• [Set task]: Could you retype the material from the line containing "Screen dimensions: 1456x819" through the end of the material, word for word, leaving out the pictures?

--- begin ---

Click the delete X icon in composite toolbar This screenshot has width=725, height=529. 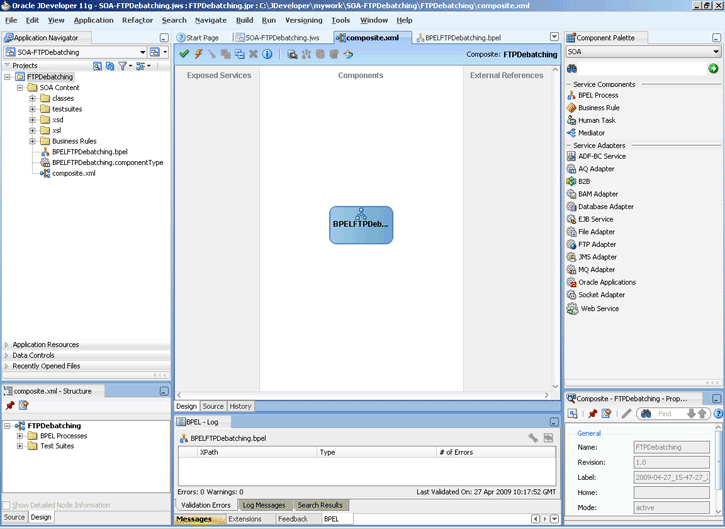(x=253, y=54)
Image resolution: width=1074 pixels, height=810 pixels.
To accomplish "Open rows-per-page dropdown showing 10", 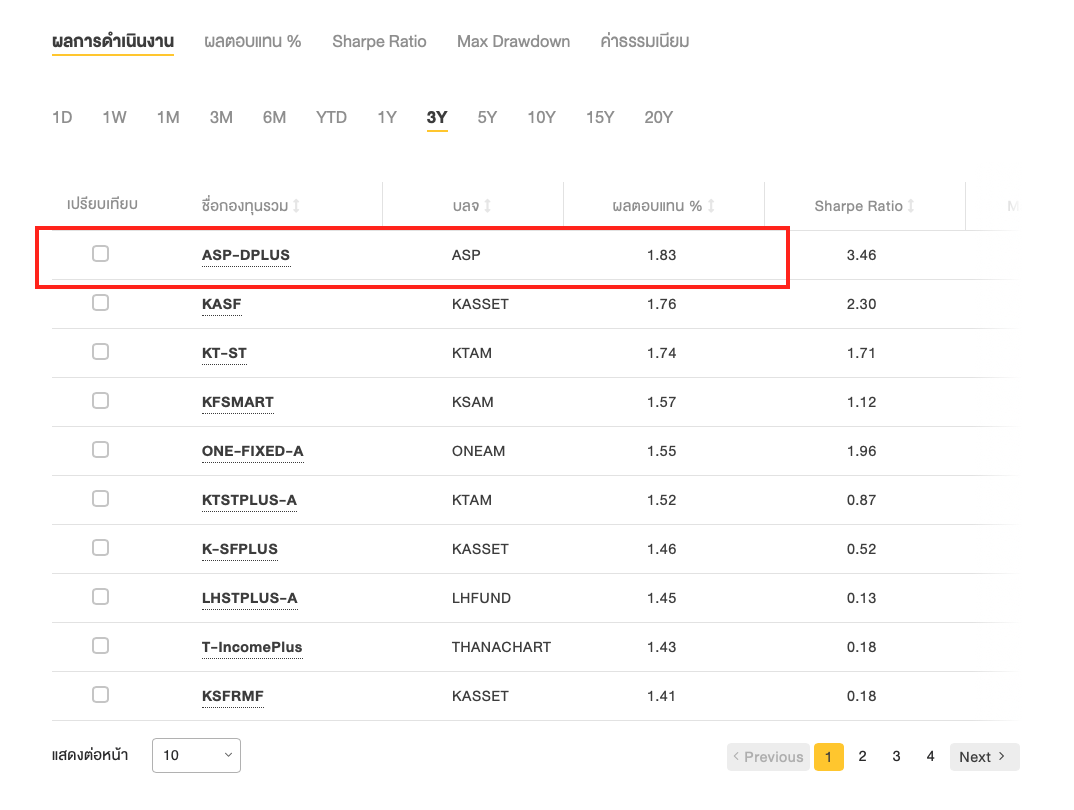I will [x=196, y=756].
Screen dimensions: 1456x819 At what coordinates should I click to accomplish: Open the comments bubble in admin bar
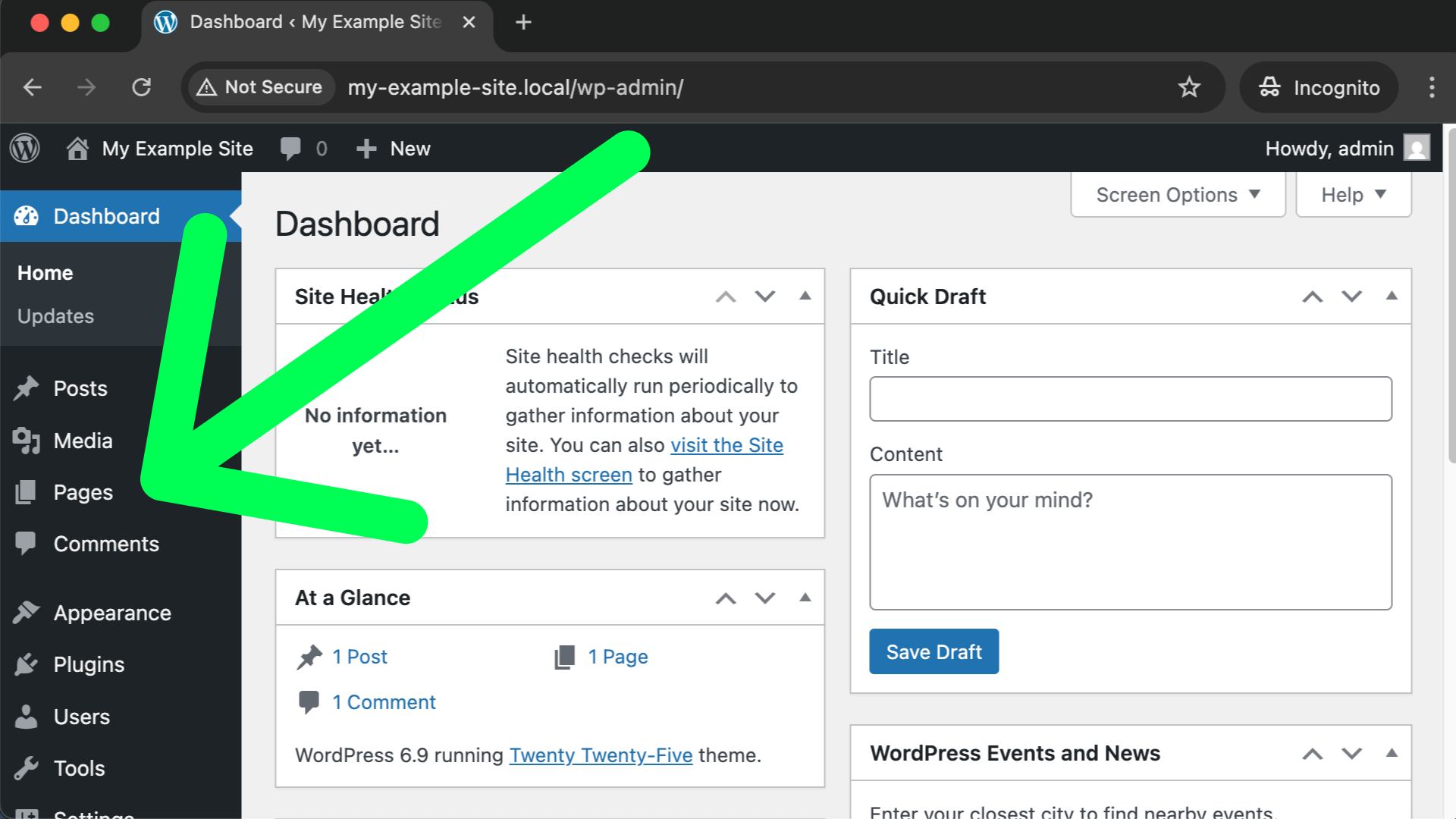pos(290,148)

--- end ---

• [Output of the exercise]:
Screen dimensions: 1456x819 At what coordinates should I click to accomplish: Open the comments bubble in admin bar
pos(290,148)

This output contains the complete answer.